* _Complete the following_:
**A)** Answer these from the text about pregnancy:
(i) What antidepressant is the writer stepping off?
(ii) How often does the writer see the new therapist?
(iii) When did the move into the new house take place?
**B)** In the text about pregnancy, rewrite the passage from "It’s probably hokey." up to and including "with it all.", changing "hokey" to "silly".

* _Text shown_:

-- Opening Marker --

It’s probably hokey. But most of me clings to it. Watching someone on the brink of death interact with a whole lifetime of people who are not physically present makes you consider that perhaps it is not black and white, life and death, that maybe there is some vast gray area in between and mixed in with it all.
My second trimester started this week, and I am almost feeling more human than I had been. I have already showered more this week than I did in the several weeks preceding this. Depression, exhaustion, and first-trimester illness are funny in how averse they make you to things that would be helpful.
Ugh I can’t eat food that would nourish my body and improve my mood and make me less tired. Gross.
OMG SHOWER? NO! I’d have to get wet…in soothing hot water that would simultaneously relax me and make me feel clean and alert. UNACCEPTABLE.
We moved into our new house last weekend, and I have started stepping off my antidepressants this week. It has been successful so far. I have never been a believer in this particularly drug (Wellbutrin). Mostly it has made me angry, seemingly lobotomized, unable to get to my thoughts. Maybe we will try something new, or if I end up in crisis, we’ll quickly put me back on this one. I have begun seeing a new therapist once a week and she is lovely, so may be I will try the intensive-therapy-no-medication route for a while.
Pregnancy is a reminder that life events do not fundamentally change who we are. So often, I think we fall into the naïve trap of believing that once we accomplish something, reach a milestone, hit some target that we are socialized to believe is necessary, then we will have made it. We will be happier, more fulfilled, different, better. It is an unfortunate lie, one that I think has caused lots of marriages to end in divorce and lots of people to end up with expensive degrees in unfulfilling jobs and lots of confused parents trying to understand why having children has not created some elemental shift in their existence.
The sun is shining today and it is a good day, bright patches of light falling on the hardwood floor of our new home. I imagine our children’s faces illuminated by those same sunbeams as they grow and learn in this space, and I whisper to this little sprout in my womb about all the beautiful things of this world we are going to share with her/him.
*Totally your business if that’s your thing. I don’t really judge so much as I’m baffled, usually if people who spent a lot on a wedding complain often about money. Probably because my dumpster-foraging uber-practical default self cannot comprehend it.

-- Closing Marker --

* _Given data_:
-- Opening Marker --

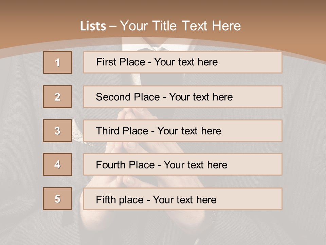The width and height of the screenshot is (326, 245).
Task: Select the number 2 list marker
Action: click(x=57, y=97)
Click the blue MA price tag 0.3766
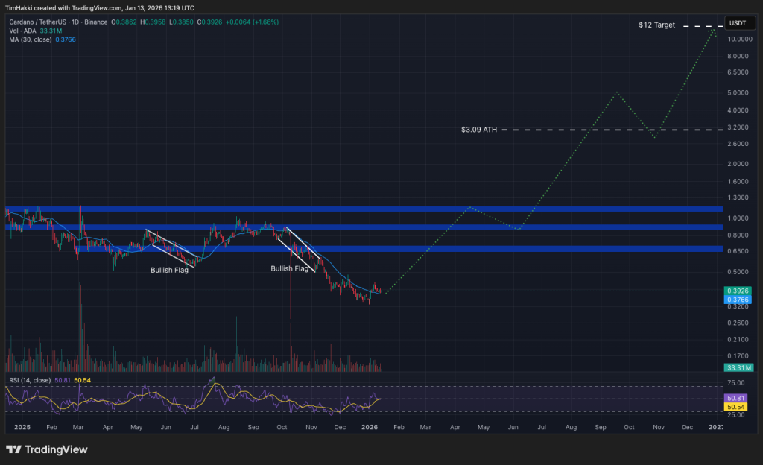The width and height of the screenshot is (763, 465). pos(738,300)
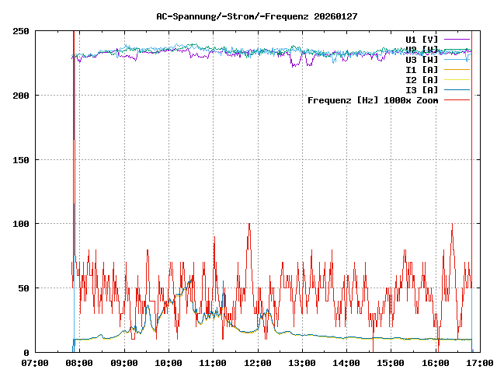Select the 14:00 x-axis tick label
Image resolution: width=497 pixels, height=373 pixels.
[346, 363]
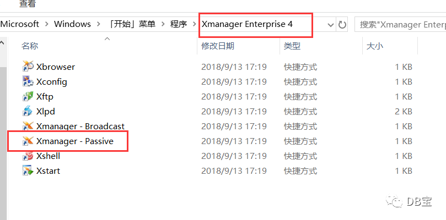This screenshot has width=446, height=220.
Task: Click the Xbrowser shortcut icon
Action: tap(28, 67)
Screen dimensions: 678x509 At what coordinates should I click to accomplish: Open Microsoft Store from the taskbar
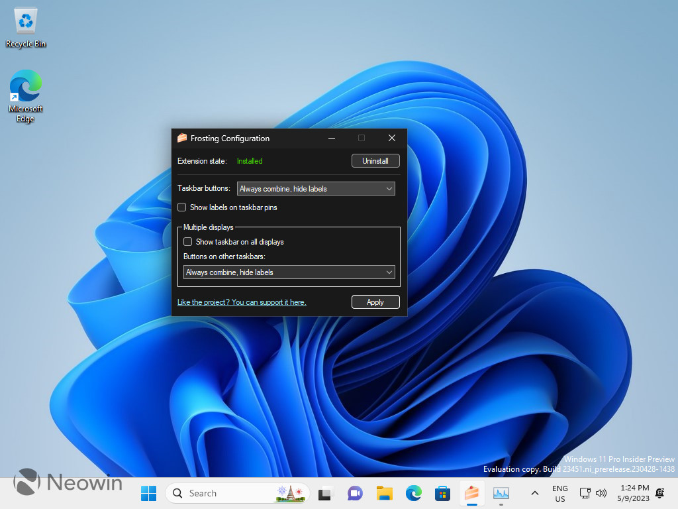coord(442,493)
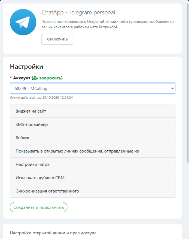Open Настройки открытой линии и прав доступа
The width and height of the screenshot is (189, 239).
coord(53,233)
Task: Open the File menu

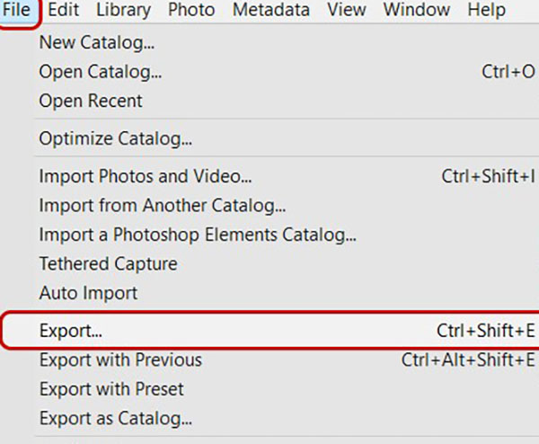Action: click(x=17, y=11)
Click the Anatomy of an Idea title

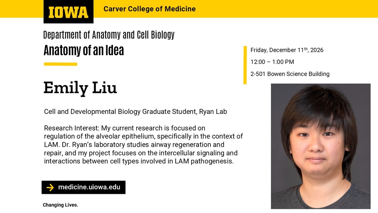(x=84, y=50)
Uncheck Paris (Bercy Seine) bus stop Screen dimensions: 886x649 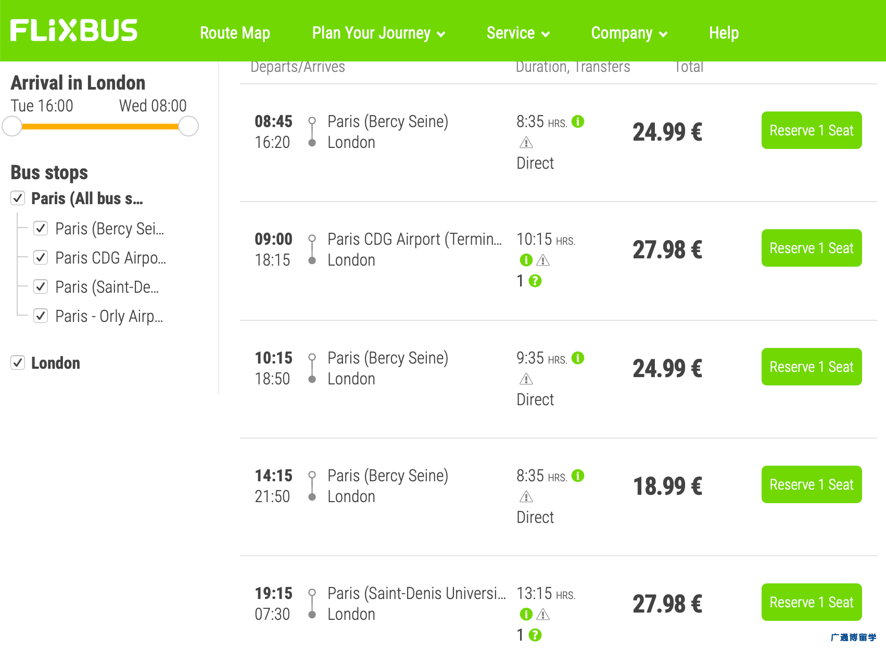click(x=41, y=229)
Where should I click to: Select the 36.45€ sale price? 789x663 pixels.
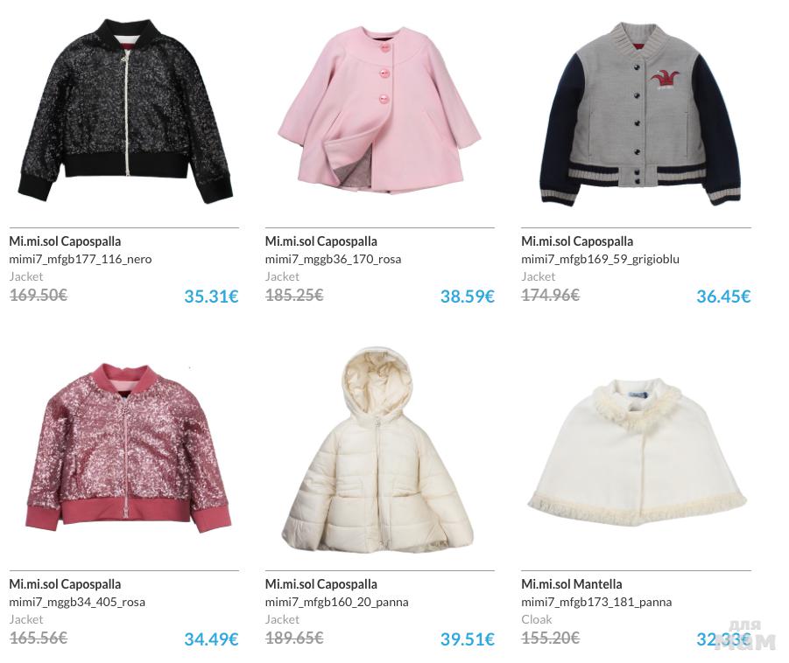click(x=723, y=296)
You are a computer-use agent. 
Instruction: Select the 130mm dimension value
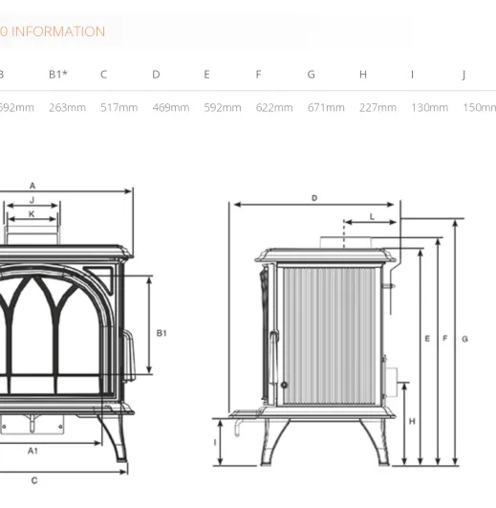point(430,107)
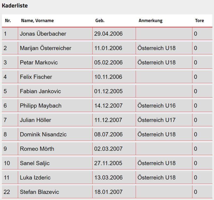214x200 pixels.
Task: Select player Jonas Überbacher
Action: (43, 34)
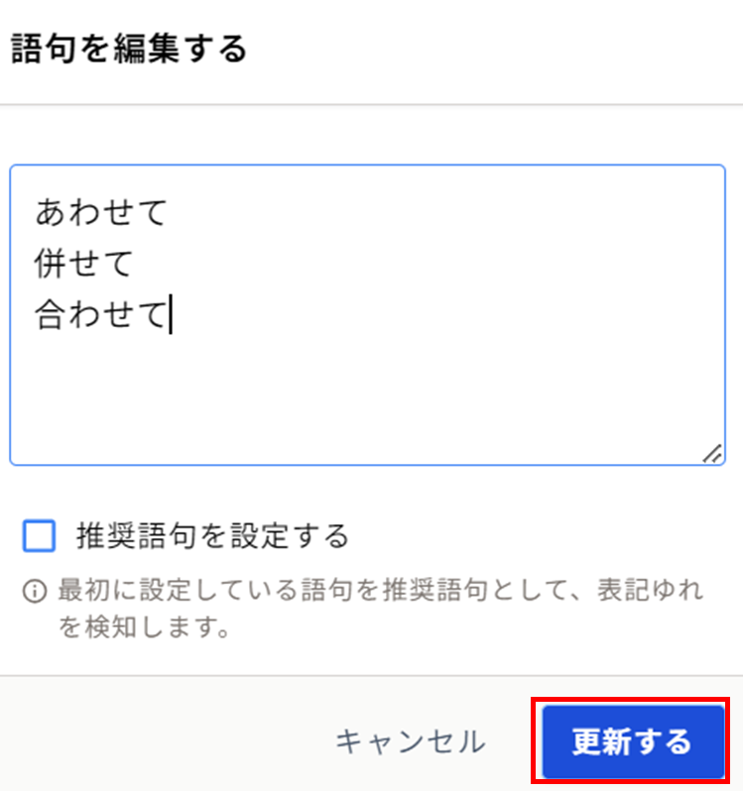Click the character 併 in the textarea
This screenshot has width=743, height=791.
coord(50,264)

-- Closing Marker --
-- Opening Marker --

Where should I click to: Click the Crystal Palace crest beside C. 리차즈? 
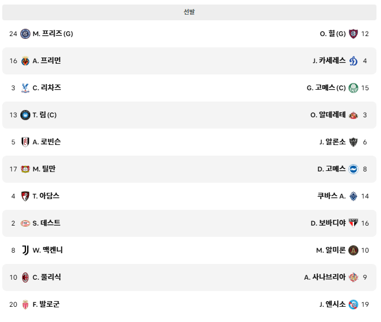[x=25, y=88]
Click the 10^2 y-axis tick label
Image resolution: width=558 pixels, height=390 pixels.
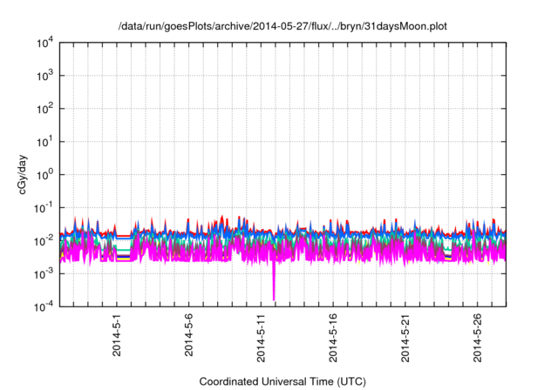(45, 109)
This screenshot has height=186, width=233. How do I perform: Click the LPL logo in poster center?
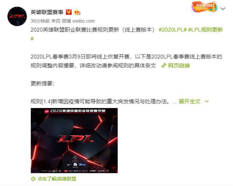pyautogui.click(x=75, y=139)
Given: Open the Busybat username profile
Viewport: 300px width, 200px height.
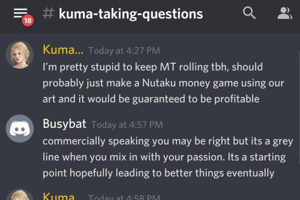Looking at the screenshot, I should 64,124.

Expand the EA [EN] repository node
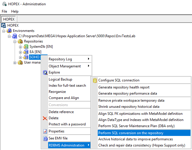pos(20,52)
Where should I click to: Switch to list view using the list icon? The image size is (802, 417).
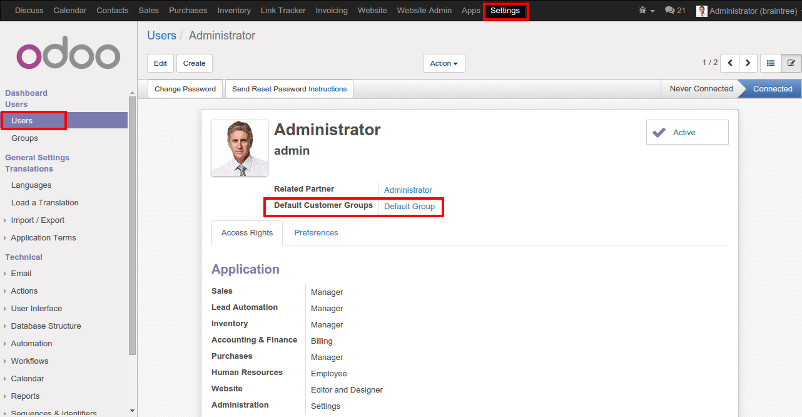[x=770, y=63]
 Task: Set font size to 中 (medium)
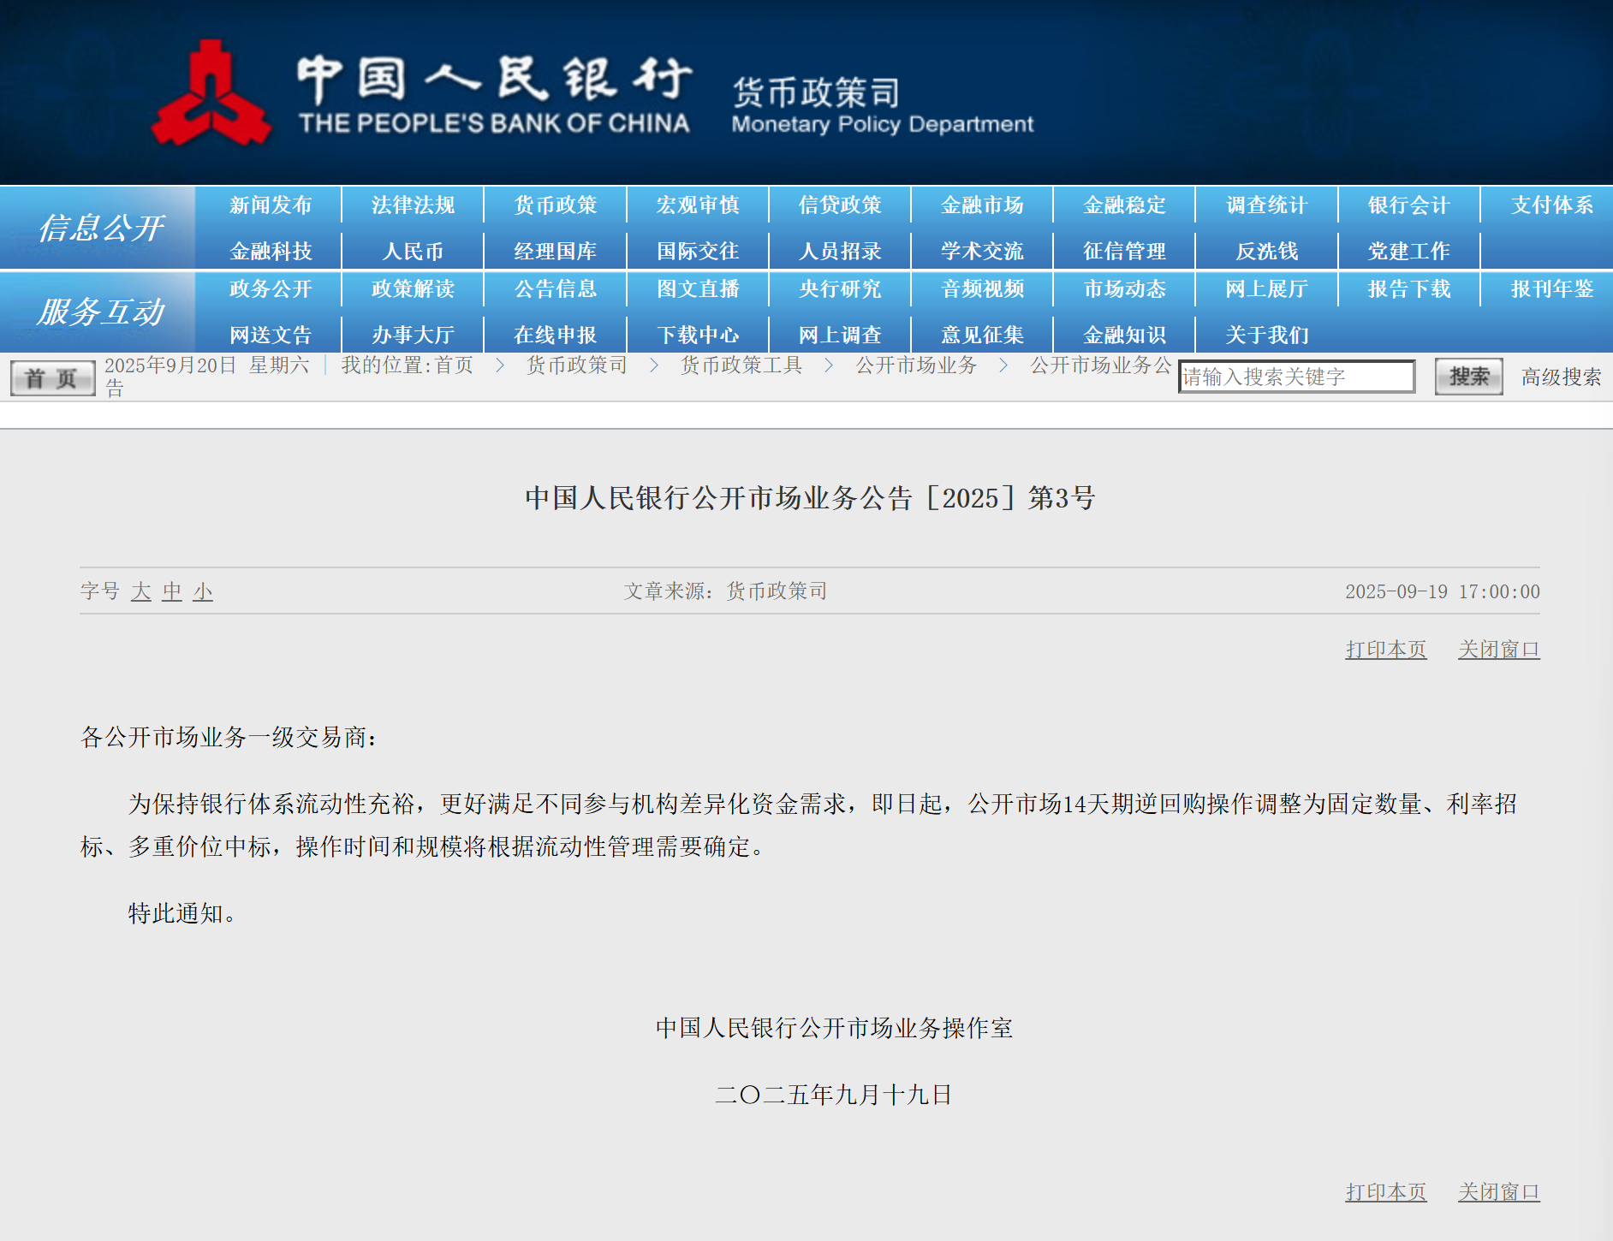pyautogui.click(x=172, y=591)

-- Closing Marker --

* _Responses by item number_:
**A)**
(i) Wellbutrin
(ii) Once a week
(iii) Last weekend

**B)**
It’s probably silly. But most of me clings to it. Watching someone on the brink of death interact with a whole lifetime of people who are not physically present makes you consider that perhaps it is not black and white, life and death, that maybe there is some vast gray area in between and mixed in with it all.